Dania ma osiągnąć w tym roku najlepsze wyniki gospodarcze spośród państw nordyckich. Gospodarka byłaby w dużo gorszej kondycji, gdyby nie ogromny koncern farmaceutyczny. Aby wyobrazić sobie skalę jego oddziaływania, należy zagłębić się w dane.
Dania wyjątkiem na tle sąsiadów
Aby prawidłowo poddać analizie sytuację gospodarczą w Danii, należy zastosować podejście dwutorowe. Z uwagi na fakt, że w państwie znajduje się jeden z największych koncernów farmaceutycznych, w dużym stopniu wpływa na wskaźniki ekonomiczne, mogąc zaburzać obraz sytuacji.
Prezydencja Rady Gospodarczej szacuje wzrost PKB na 1,7% w 2023 r. i 1,3% w 2024 r. Co istotne, zostały one zrewidowane w górę od jesieni 2022 r., kiedy eksperci spodziewali się ok. 3-letniego załamania wzrostu w Danii.
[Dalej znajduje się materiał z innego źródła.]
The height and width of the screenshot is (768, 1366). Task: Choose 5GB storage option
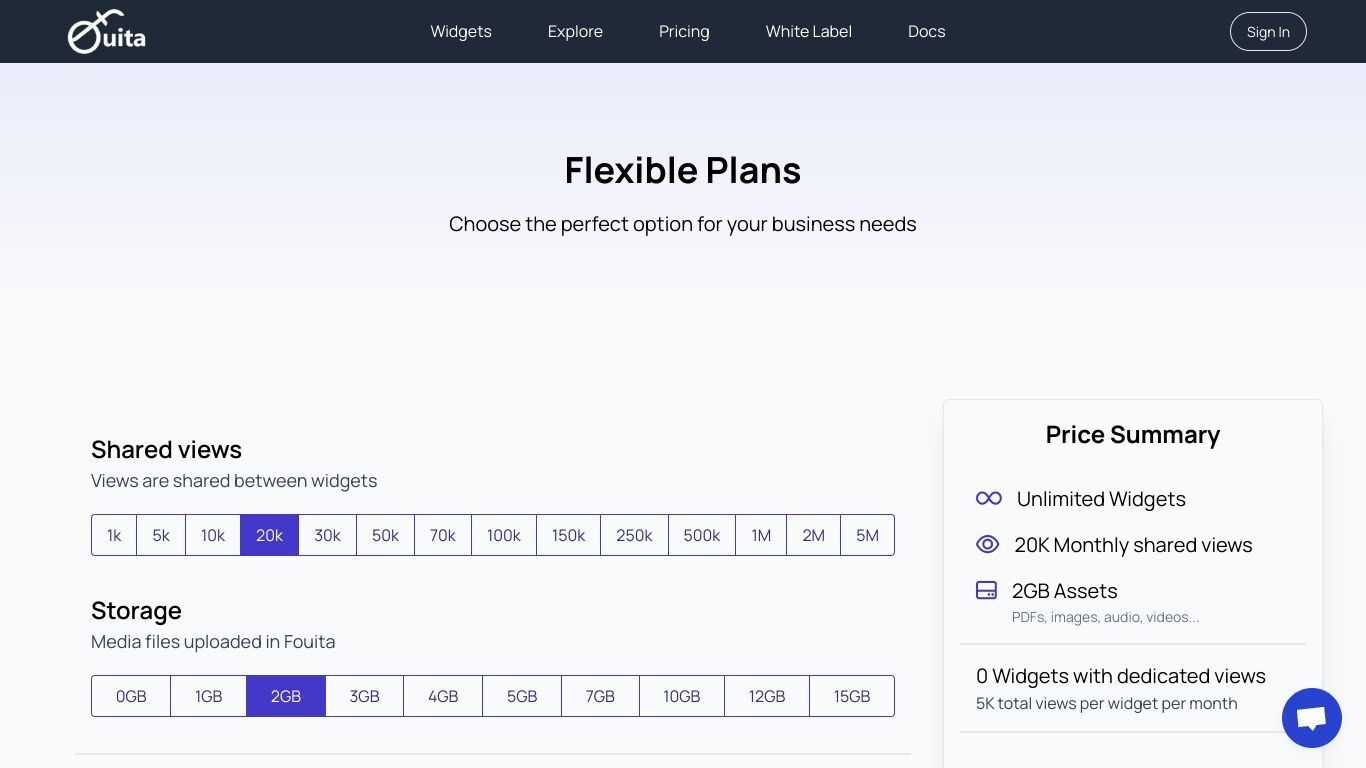[522, 696]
Novo Nordisk motorem duńskiej gospodarki
W duńskiej branży farmaceutycznej nastąpił jednak niebywały przełom. Jak wskazuje Daniel Kral, ekonomista Oxford Economics, w I półroczu bieżącego roku Novo Nordisk w pojedynkę zapobiegł recesji w Danii.
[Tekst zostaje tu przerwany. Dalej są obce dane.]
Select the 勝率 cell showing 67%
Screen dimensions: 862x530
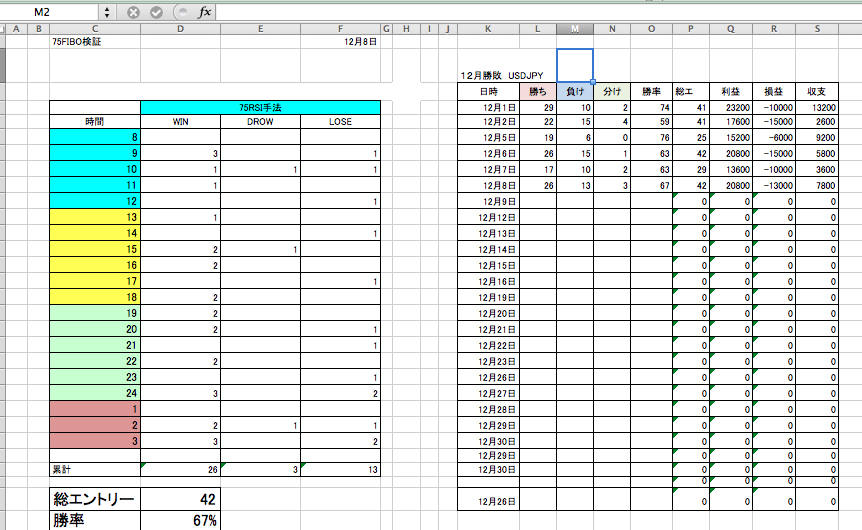[x=180, y=520]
Sanne Wass, duńska analityczka Bloomberga przywołuje szacunki, na których podstawie gospodarka od 1,5 roku znajdowałaby się w stagnacji, gdyby nie prężnie działający przemysł farmaceutyczny.
Daniel Skinbjerg, analityk duńskiego Finans przewiduje z kolei, że gospodarce uda się uniknąć twardego lądowania. Zgodnie z oczekiwaniami rządu, po długim okresie wysokiego wzrostu i inflacji duńska gospodarka ulegnie ochłodzeniu w latach 2024 i 2025. Szacunki państwowych inwestycji wskazują na realizację scenariusza, który na początku 2023 r. pozostawał jedynie w sferze marzeń. W ciągu 2 lat wzrost ma zwolnić w sposób kontrolowany, unikając w ten sposób recesji.
Według rządu PKB Danii ma wzrosnąć o 1,4% w 2024 r. i 1% w 2025 r., czyli bez zmian w stosunku do ostatniego komunikatu z sierpnia.